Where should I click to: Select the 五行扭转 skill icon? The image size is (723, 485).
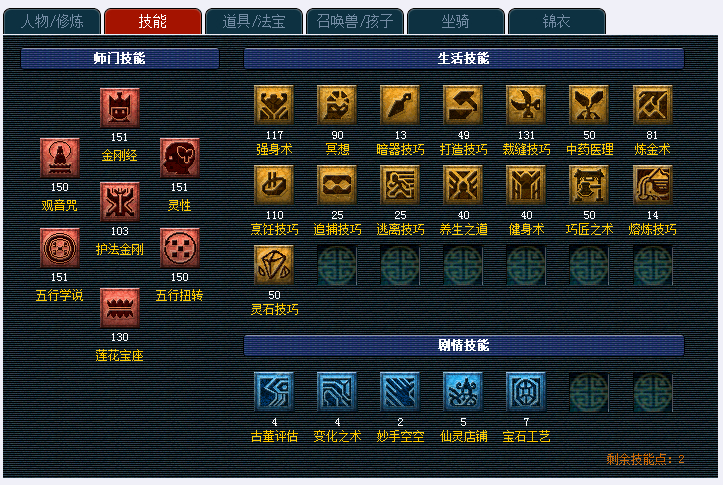179,248
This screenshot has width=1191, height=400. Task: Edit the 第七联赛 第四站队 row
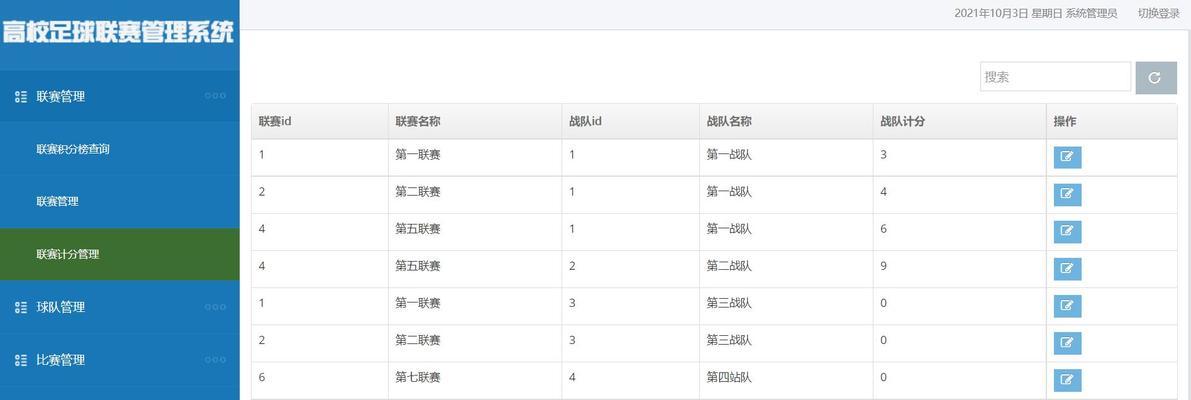(1067, 380)
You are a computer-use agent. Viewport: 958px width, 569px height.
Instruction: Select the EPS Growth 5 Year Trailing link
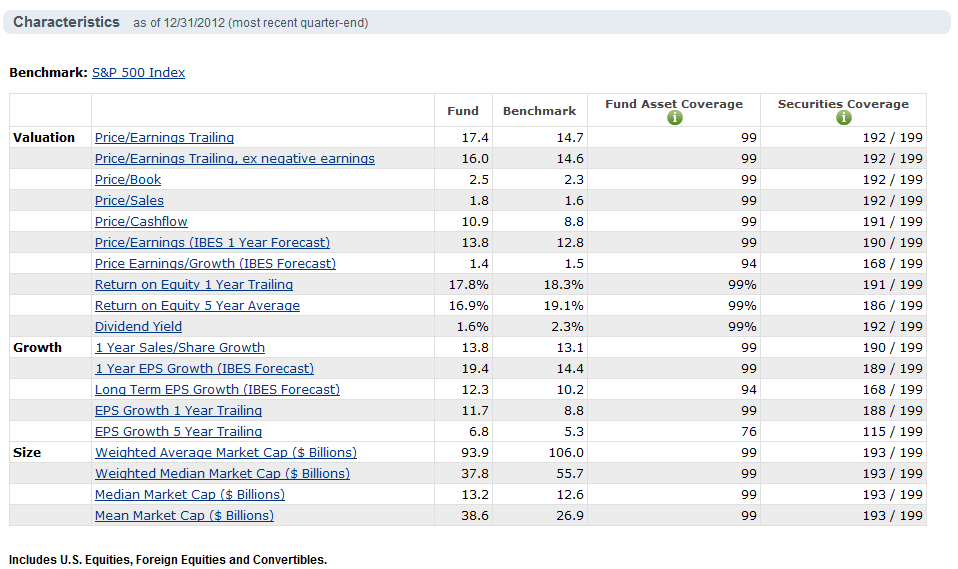[x=178, y=432]
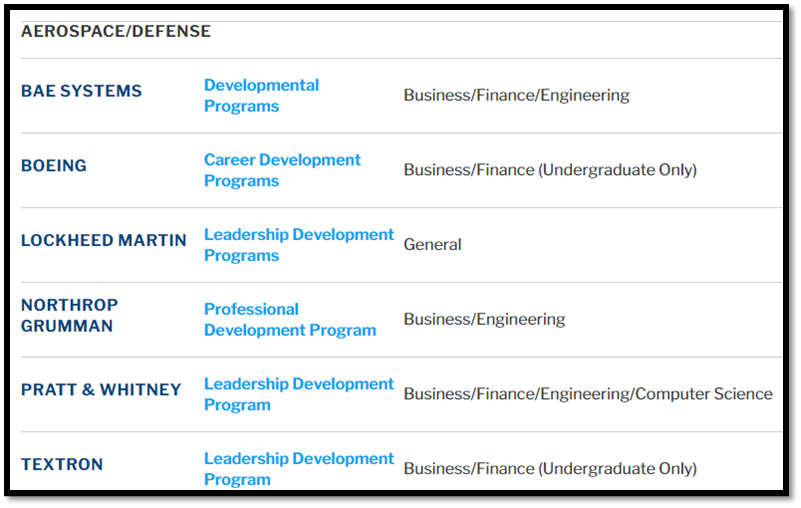Select the NORTHROP GRUMMAN company name
The width and height of the screenshot is (801, 508).
[x=69, y=315]
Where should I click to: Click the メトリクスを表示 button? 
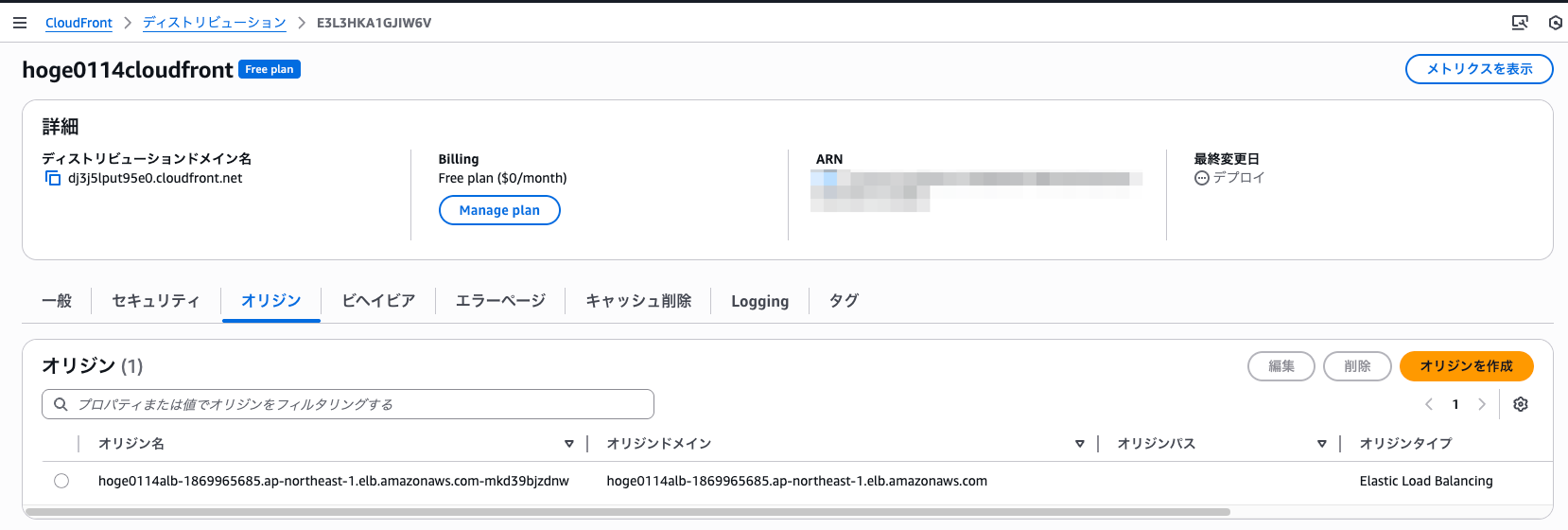(x=1479, y=69)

§ How to complete this task
In the answer, the entries must appear exactly as above, without the images.

§ Worked solution
Where should I click to: Select the 五行扭转 skill icon? The image size is (723, 485).
179,248
This screenshot has width=1191, height=400. Task: Edit the 第七联赛 第四站队 row
(1067, 380)
You are a computer-use agent. Viewport: 958px width, 569px height.
Instruction: Select the EPS Growth 5 Year Trailing link
[x=178, y=432]
Select the NORTHROP GRUMMAN company name
The width and height of the screenshot is (801, 508).
[x=69, y=315]
Where should I click to: Click the メトリクスを表示 button? 
(x=1479, y=69)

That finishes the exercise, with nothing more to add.